— Bon ! tu plaisantes ! Tu sais bien, bête, qu’il n’y aura ce soir, à la loge, que les initiés et toi.

— Il est vrai. J’ai peut-être quelque autre sujet de souci. Nous en reparlerons, laissons cela. Ah ! ah ! voici une gazette de Hollande qui traîne sur le tapis. T’es-tu fait raconter l’histoire de la sultane Myria ? Il n’y a rien de plus divertissant, et j’ai bonne envie de te la lire.

Je m’assis près de Lorenza, je ramassai la gazette, sans qu’elle répondît, et je me mis à lire à haute voix :

— « Il était une fois un calife bien portant qui gouvernait ses peuples à la bonne franquette, pas méchant, point bruyant, et ne demandant qu’une chose au monde, c’est qu’on le laissât fabriquer des cages à hannetons, dont il était fort curieux… »

— Ma foi dit ma belle Lorenza, en mordillant les plumes de cygne d’un éventail peint par Adélaïde Ouyard, ton conte commence agréablement ; continue, Joseph.
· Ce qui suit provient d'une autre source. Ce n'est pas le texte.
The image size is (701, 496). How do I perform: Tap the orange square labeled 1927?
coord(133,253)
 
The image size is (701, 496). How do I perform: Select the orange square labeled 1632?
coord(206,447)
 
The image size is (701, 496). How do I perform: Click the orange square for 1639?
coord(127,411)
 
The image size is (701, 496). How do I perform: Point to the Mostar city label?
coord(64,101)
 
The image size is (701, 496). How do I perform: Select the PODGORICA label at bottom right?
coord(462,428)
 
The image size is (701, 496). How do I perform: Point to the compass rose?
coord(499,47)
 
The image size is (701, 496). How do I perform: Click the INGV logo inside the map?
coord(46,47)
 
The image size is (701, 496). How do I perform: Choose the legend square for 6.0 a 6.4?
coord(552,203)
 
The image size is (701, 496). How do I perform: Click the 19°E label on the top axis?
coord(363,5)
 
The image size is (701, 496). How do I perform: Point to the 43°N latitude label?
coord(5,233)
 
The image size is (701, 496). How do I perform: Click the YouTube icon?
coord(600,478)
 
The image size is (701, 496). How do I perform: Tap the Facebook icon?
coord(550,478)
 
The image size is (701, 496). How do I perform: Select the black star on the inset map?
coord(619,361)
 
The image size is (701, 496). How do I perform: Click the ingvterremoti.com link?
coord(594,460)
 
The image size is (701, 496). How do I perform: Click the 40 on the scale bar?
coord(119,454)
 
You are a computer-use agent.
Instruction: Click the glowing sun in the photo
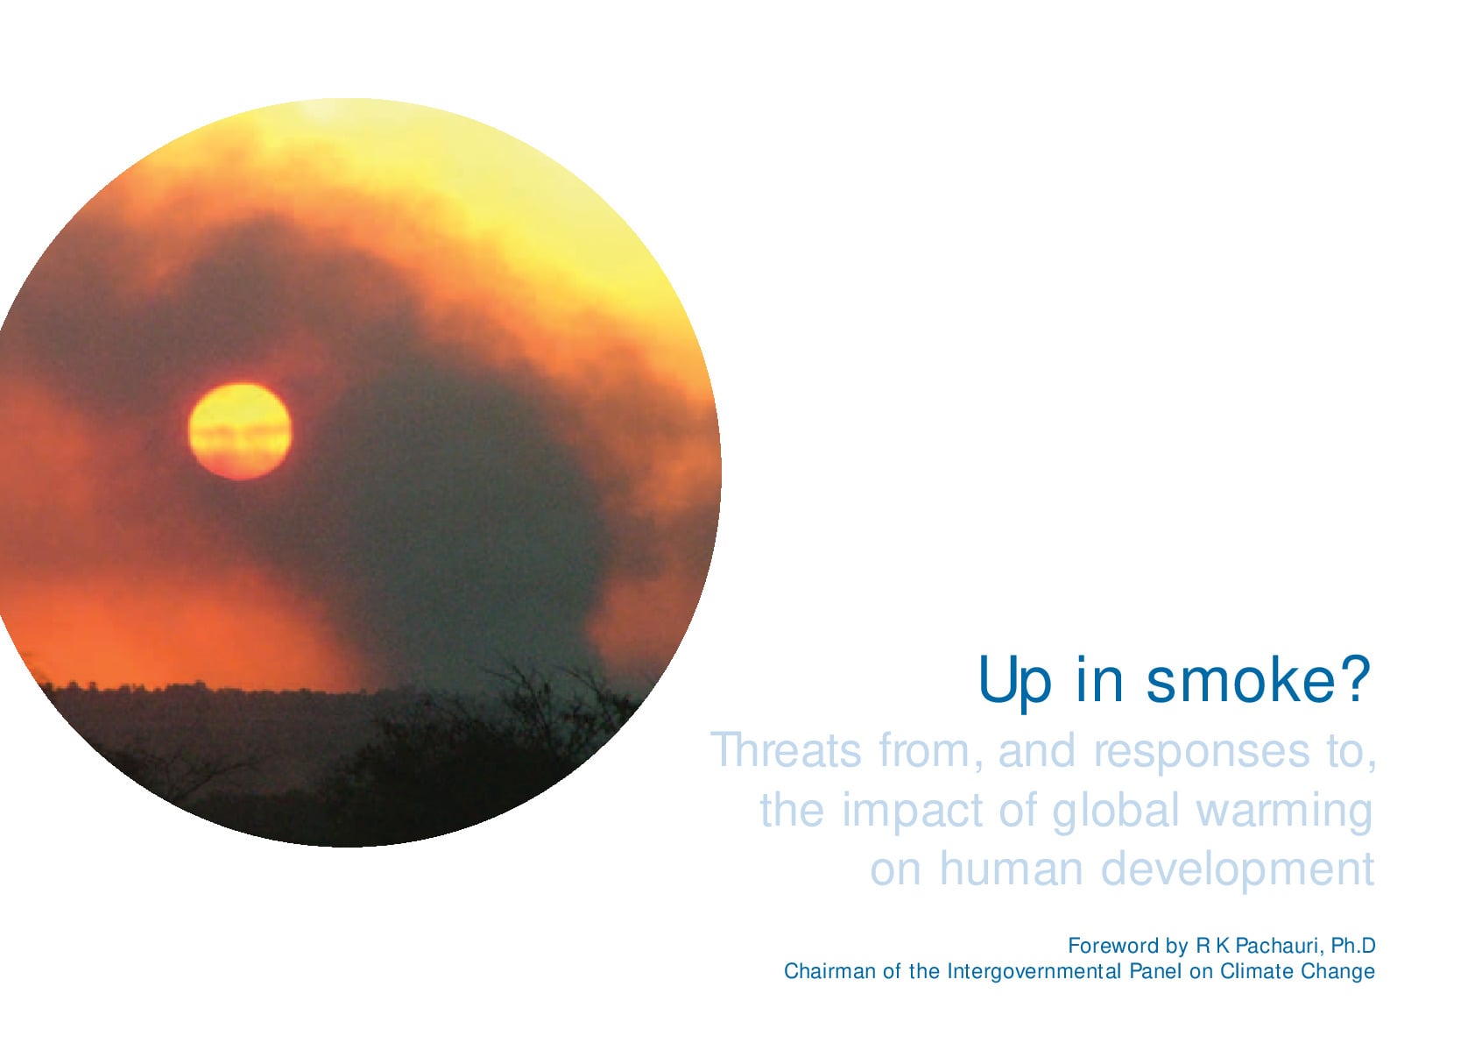[240, 431]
— « Ce bonhomme de calife ne voulait donc que la félicité de ses peuples, à la condition, s’entend, qu’il ne fût point obligé d’y veiller de trop près, et qu’on ne le chicanât point sur ses manies innocentes. (Il avait des cages à hommes pour ceux qui blâmaient ses cages à hannetons.) N’étant encore qu’héritier présomptif de la couronne de Perse, il avait donné une belle preuve de sa longanimité en épousant, sans la connaître, la première princesse qu’on lui avait offerte. Par bonheur, lorsqu’il prit le temps de la regarder, il se trouva que c’était la plus belle sultane de la terre.

« On l’appelait Myria, à cause de sa fière prestance, de son corsage splendide, de ses beaux yeux souverains et de son éblouissante blancheur ; toutes qualités exprimées par ce nom de Myria qu’on réserve aux divinités, et dont le sens peut se traduire par « dix mille perfections ».

« Myria ne tarda pas à donner a son époux une jolie petite fille, et le bon roi, qui n’espérait pas se voir à pareille fête, car il n’avait jamais eu d’enfants, même avant son mariage, voulut faire présent à sa femme d’un collier de diamants d’une magnificence telle que la sultane en demeura éblouie. Mais cette merveille était chère et les finances de l’État étaient si obérées ! Myria crut devoir montrer une grandeur d’âme inusitée, et refusa cette parure, en déclarant qu’il valait mieux acheter un vaisseau à l’État avec la somme que les pierreries auraient coûtée. Une si noble réponse rendit la sultane très populaire, et les poètes du temps, car cette engeance pullule partout, déclarèrent que le collier ne valait pas la place qu’il aurait cachée… »

— On dit cela, interrompit Lorenza, mais les diamants sont faits pour ne rien gâter. Enfin, il faut bien se résigner, puisque les contes orientaux sont à la mode. Après ?

— « Après la petite fille, continuai-je de lire, vint un petit garçon, et les réjouissances furent au-delà de ce que vous pouvez imaginer. Le roi revint à la charge ; le précieux collier, qui valait deux millions de tomans, — un peu plus, un peu moins (je ne l’ai point soupesé, et Dieu sait si je m’en soucie), — fut derechef mis en avant. Mais en vain. Ce nouvel acte de désintéressement causa dans le pays un tel enthousiasme que la sultane commença à mourir d’envie d’avoir ce collier qu’elle passait son temps à refuser.